YOUR TASK
Could you repeat the whole listing below exactly as it stands?

EXERCISE INPUT

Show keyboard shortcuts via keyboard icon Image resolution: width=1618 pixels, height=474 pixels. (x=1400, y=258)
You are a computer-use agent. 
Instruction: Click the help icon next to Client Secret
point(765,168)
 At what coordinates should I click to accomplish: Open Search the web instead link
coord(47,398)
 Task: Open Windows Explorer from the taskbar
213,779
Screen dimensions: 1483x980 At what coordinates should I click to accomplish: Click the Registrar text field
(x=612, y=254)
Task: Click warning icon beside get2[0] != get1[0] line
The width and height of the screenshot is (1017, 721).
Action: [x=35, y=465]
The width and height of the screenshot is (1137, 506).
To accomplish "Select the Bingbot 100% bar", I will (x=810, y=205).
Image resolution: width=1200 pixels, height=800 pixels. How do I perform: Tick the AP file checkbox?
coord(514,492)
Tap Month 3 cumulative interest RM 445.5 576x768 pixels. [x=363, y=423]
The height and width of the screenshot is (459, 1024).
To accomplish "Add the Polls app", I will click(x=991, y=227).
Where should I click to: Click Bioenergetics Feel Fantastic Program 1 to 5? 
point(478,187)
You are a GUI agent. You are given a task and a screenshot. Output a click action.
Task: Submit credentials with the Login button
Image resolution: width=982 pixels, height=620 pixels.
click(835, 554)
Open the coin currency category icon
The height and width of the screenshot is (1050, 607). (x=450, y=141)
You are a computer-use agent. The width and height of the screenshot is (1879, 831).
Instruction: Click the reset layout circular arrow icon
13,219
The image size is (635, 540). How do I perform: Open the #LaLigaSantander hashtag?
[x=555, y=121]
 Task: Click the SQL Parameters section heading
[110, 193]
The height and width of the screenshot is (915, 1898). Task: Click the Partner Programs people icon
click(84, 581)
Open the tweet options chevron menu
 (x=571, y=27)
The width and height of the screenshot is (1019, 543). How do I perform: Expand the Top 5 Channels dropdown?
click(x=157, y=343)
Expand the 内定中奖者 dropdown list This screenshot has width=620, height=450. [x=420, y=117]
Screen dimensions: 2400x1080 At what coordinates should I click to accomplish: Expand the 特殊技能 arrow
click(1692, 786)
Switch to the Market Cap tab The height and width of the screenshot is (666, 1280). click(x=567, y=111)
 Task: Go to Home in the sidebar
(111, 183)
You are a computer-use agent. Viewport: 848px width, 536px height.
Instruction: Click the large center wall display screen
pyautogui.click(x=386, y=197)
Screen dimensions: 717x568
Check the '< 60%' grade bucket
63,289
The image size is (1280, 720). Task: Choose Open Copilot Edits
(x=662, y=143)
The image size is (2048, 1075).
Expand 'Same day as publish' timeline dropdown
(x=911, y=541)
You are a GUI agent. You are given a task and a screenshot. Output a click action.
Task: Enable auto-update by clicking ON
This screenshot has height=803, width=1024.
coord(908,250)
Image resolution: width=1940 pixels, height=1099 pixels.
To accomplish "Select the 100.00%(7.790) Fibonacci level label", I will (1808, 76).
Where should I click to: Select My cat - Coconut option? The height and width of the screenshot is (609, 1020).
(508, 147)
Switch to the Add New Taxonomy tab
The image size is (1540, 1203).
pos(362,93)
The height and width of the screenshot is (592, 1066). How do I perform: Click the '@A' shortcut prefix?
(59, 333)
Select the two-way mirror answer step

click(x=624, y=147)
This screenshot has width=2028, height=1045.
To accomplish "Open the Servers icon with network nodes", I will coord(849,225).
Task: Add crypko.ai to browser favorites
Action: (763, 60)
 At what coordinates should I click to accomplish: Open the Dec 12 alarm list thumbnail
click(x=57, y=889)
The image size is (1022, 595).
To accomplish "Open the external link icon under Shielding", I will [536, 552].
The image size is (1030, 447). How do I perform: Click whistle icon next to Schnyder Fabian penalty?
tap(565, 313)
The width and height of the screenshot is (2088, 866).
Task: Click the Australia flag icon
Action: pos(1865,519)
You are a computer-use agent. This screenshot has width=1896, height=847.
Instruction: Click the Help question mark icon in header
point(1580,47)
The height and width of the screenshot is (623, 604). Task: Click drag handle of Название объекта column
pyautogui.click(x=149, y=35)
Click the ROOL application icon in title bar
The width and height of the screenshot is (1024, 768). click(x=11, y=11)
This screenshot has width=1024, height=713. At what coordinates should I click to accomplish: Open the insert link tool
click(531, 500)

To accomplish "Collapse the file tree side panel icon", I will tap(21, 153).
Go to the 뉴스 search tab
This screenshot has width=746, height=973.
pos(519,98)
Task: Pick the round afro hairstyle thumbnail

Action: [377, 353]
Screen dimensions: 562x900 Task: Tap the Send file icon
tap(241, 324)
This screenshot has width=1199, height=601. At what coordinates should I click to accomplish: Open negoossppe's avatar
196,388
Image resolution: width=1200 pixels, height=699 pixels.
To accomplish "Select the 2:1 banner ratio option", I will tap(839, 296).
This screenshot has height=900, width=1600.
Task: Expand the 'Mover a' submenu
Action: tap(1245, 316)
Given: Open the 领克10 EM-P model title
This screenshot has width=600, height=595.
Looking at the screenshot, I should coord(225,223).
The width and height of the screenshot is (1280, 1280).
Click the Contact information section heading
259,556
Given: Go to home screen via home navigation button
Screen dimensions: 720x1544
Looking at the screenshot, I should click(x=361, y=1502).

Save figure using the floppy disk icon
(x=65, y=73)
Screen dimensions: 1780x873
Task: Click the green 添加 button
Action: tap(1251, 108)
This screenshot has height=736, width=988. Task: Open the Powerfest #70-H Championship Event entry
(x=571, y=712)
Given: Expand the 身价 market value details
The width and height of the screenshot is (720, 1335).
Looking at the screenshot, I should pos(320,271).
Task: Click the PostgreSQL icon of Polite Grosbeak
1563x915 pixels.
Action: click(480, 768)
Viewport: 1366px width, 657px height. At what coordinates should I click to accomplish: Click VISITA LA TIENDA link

WRITTEN SOLUTION
Show keyboard shortcuts via keyboard icon Image resolution: width=1618 pixels, height=474 pixels. (x=1400, y=258)
You are a computer-use agent. 
Instruction: Click the help icon next to Client Secret
point(765,168)
 At what coordinates should I click to accomplish: Open Search the web instead link
coord(47,398)
 Task: Open Windows Explorer from the taskbar
213,779
Screen dimensions: 1483x980 At what coordinates should I click to accomplish: Click the Registrar text field
(x=612, y=254)
Task: Click warning icon beside get2[0] != get1[0] line
The width and height of the screenshot is (1017, 721).
Action: [x=35, y=465]
The width and height of the screenshot is (1137, 506).
To accomplish "Select the Bingbot 100% bar", I will (x=810, y=205).
Image resolution: width=1200 pixels, height=800 pixels. How do I perform: Tick the AP file checkbox?
coord(514,492)
Tap Month 3 cumulative interest RM 445.5 576x768 pixels. [x=363, y=423]
The height and width of the screenshot is (459, 1024).
To accomplish "Add the Polls app", I will click(x=991, y=227).
Where should I click to: Click Bioenergetics Feel Fantastic Program 1 to 5? 
point(478,187)
You are a GUI agent. You are given a task and a screenshot. Output a click action.
Task: Submit credentials with the Login button
Image resolution: width=982 pixels, height=620 pixels.
click(835, 554)
Open the coin currency category icon
The height and width of the screenshot is (1050, 607). (x=450, y=141)
You are a computer-use agent. The width and height of the screenshot is (1879, 831).
Instruction: Click the reset layout circular arrow icon
13,219
The image size is (635, 540). How do I perform: Open the #LaLigaSantander hashtag?
[x=555, y=121]
 Task: Click the SQL Parameters section heading
[110, 193]
The height and width of the screenshot is (915, 1898). Task: Click the Partner Programs people icon
click(84, 581)
Open the tweet options chevron menu
 (x=571, y=27)
The width and height of the screenshot is (1019, 543). How do I perform: Expand the Top 5 Channels dropdown?
click(x=157, y=343)
Expand the 内定中奖者 dropdown list This screenshot has width=620, height=450. [x=420, y=117]
Screen dimensions: 2400x1080 At what coordinates should I click to accomplish: Expand the 特殊技能 arrow
click(1692, 786)
Switch to the Market Cap tab The height and width of the screenshot is (666, 1280). click(x=567, y=111)
 Task: Go to Home in the sidebar
(111, 183)
You are a computer-use agent. Viewport: 848px width, 536px height.
Instruction: Click the large center wall display screen
pyautogui.click(x=386, y=197)
Screen dimensions: 717x568
Check the '< 60%' grade bucket
63,289
The image size is (1280, 720). Task: Choose Open Copilot Edits
(x=662, y=143)
The image size is (2048, 1075).
Expand 'Same day as publish' timeline dropdown
(x=911, y=541)
You are a GUI agent. You are given a task and a screenshot. Output a click action.
Task: Enable auto-update by clicking ON
This screenshot has height=803, width=1024.
coord(908,250)
Image resolution: width=1940 pixels, height=1099 pixels.
To accomplish "Select the 100.00%(7.790) Fibonacci level label", I will (1808, 76).
Where should I click to: Select My cat - Coconut option? The height and width of the screenshot is (609, 1020).
(508, 147)
Switch to the Add New Taxonomy tab
The image size is (1540, 1203).
pos(362,93)
The height and width of the screenshot is (592, 1066). How do I perform: Click the '@A' shortcut prefix?
(59, 333)
Select the two-way mirror answer step

click(x=624, y=147)
This screenshot has width=2028, height=1045.
To accomplish "Open the Servers icon with network nodes", I will coord(849,225).
Task: Add crypko.ai to browser favorites
Action: (763, 60)
 At what coordinates should I click to accomplish: Open the Dec 12 alarm list thumbnail
click(x=57, y=889)
The image size is (1022, 595).
To accomplish "Open the external link icon under Shielding", I will [536, 552].
The image size is (1030, 447). How do I perform: Click whistle icon next to Schnyder Fabian penalty?
tap(565, 313)
The width and height of the screenshot is (2088, 866).
Task: Click the Australia flag icon
Action: pos(1865,519)
You are a computer-use agent. This screenshot has width=1896, height=847.
Instruction: Click the Help question mark icon in header
point(1580,47)
The height and width of the screenshot is (623, 604). Task: Click drag handle of Название объекта column
pyautogui.click(x=149, y=35)
Click the ROOL application icon in title bar
The width and height of the screenshot is (1024, 768). click(x=11, y=11)
This screenshot has width=1024, height=713. At what coordinates should I click to accomplish: Open the insert link tool
click(531, 500)

To accomplish "Collapse the file tree side panel icon", I will tap(21, 153).
Go to the 뉴스 search tab
This screenshot has width=746, height=973.
pos(519,98)
Task: Pick the round afro hairstyle thumbnail

Action: [377, 353]
Screen dimensions: 562x900 Task: Tap the Send file icon
tap(241, 324)
This screenshot has width=1199, height=601. At what coordinates should I click to accomplish: Open negoossppe's avatar
196,388
Image resolution: width=1200 pixels, height=699 pixels.
To accomplish "Select the 2:1 banner ratio option", I will tap(839, 296).
This screenshot has height=900, width=1600.
Task: Expand the 'Mover a' submenu
Action: tap(1245, 316)
Given: Open the 领克10 EM-P model title
This screenshot has width=600, height=595.
Looking at the screenshot, I should coord(225,223).
The width and height of the screenshot is (1280, 1280).
Click the Contact information section heading
259,556
Given: Go to home screen via home navigation button
Screen dimensions: 720x1544
Looking at the screenshot, I should click(x=361, y=1502).

Save figure using the floppy disk icon
(x=65, y=73)
Screen dimensions: 1780x873
Task: Click the green 添加 button
Action: tap(1251, 108)
This screenshot has height=736, width=988. Task: Open the Powerfest #70-H Championship Event entry
(x=571, y=712)
Given: Expand the 身价 market value details
The width and height of the screenshot is (720, 1335).
Looking at the screenshot, I should pos(320,271).
Task: Click the PostgreSQL icon of Polite Grosbeak
1563x915 pixels.
Action: click(480, 768)
Viewport: 1366px width, 657px height. At what coordinates should I click to accomplish: Click VISITA LA TIENDA link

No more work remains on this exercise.